> Written task: Render the lines starting at the one containing "is (439, 780)." and ending at the one containing "Looking at the image, I should click on (259, 24)." as a Markdown table with the columns Row and Line, numbering each row and skipping blank lines. Include only those lines, and leave the pictures out.
** Opening Input records block **
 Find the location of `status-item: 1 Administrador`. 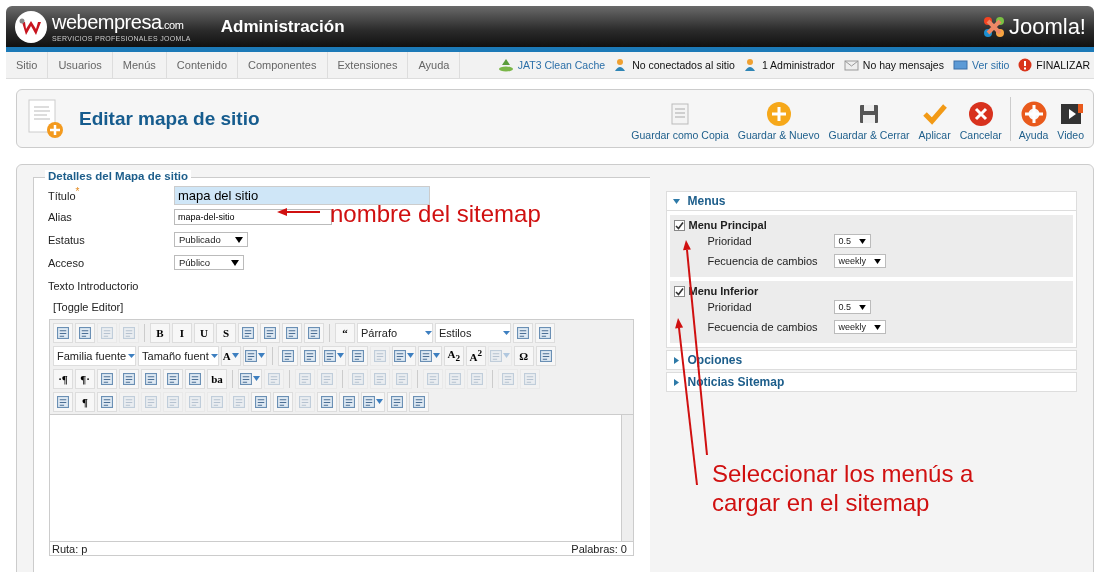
** Closing Input records block **
** Opening Input records block **
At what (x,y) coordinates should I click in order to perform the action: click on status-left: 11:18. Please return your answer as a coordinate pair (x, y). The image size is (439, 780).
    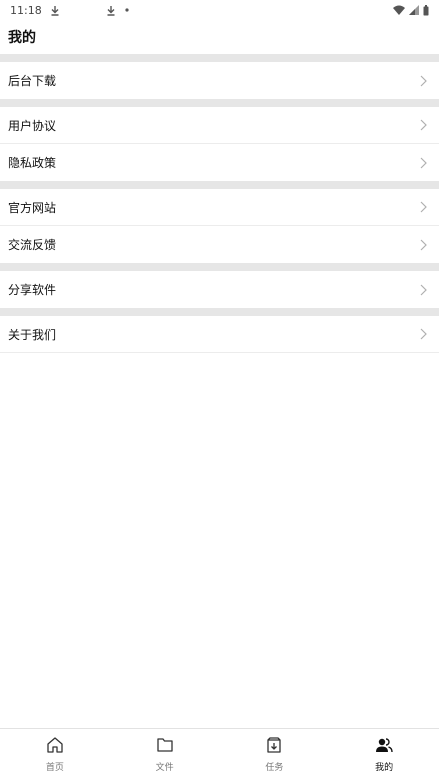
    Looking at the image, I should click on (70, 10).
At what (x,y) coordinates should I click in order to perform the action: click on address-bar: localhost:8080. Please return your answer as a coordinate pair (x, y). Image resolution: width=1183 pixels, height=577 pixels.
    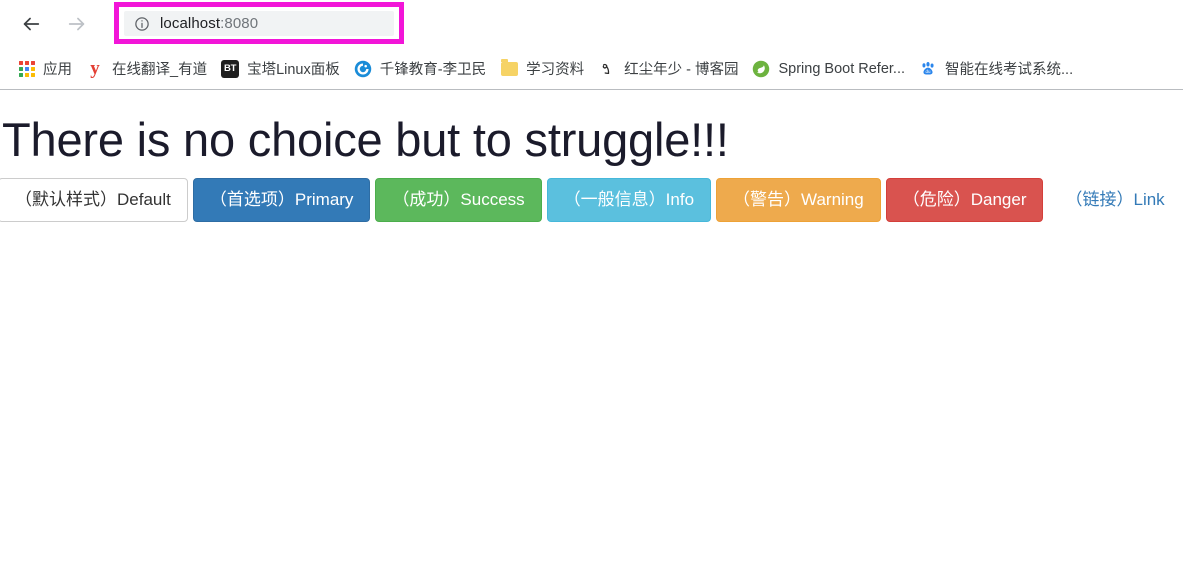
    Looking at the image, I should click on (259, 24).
** Closing Input records block **
** Opening Input records block **
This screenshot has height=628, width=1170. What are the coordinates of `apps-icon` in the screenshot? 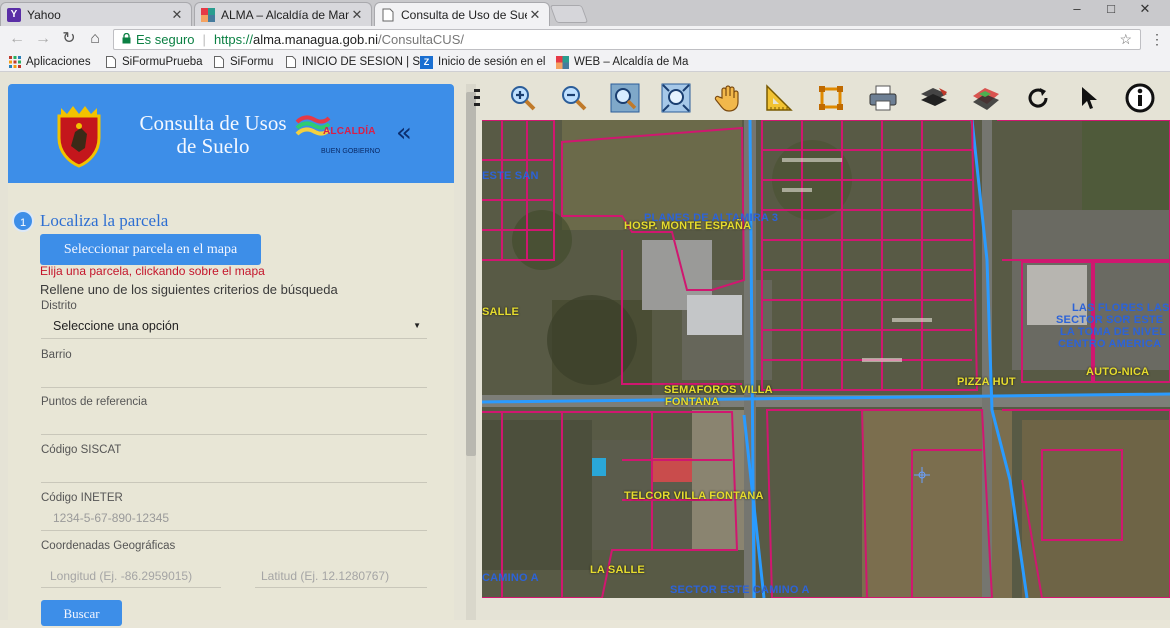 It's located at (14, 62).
** Closing Input records block **
> Reply:
| Row | Line |
|---|---|
| 1 | At what (x,y) coordinates should I click in order to perform the action: click on status-left: 11:18. Please return your answer as a coordinate pair (x, y). The image size is (439, 780). |
| 2 |     Looking at the image, I should click on (70, 10). |
| 3 | At what (x,y) coordinates should I click in order to perform the action: click on address-bar: localhost:8080. Please return your answer as a coordinate pair (x, y). Image resolution: width=1183 pixels, height=577 pixels. |
| 4 |     Looking at the image, I should click on (259, 24). |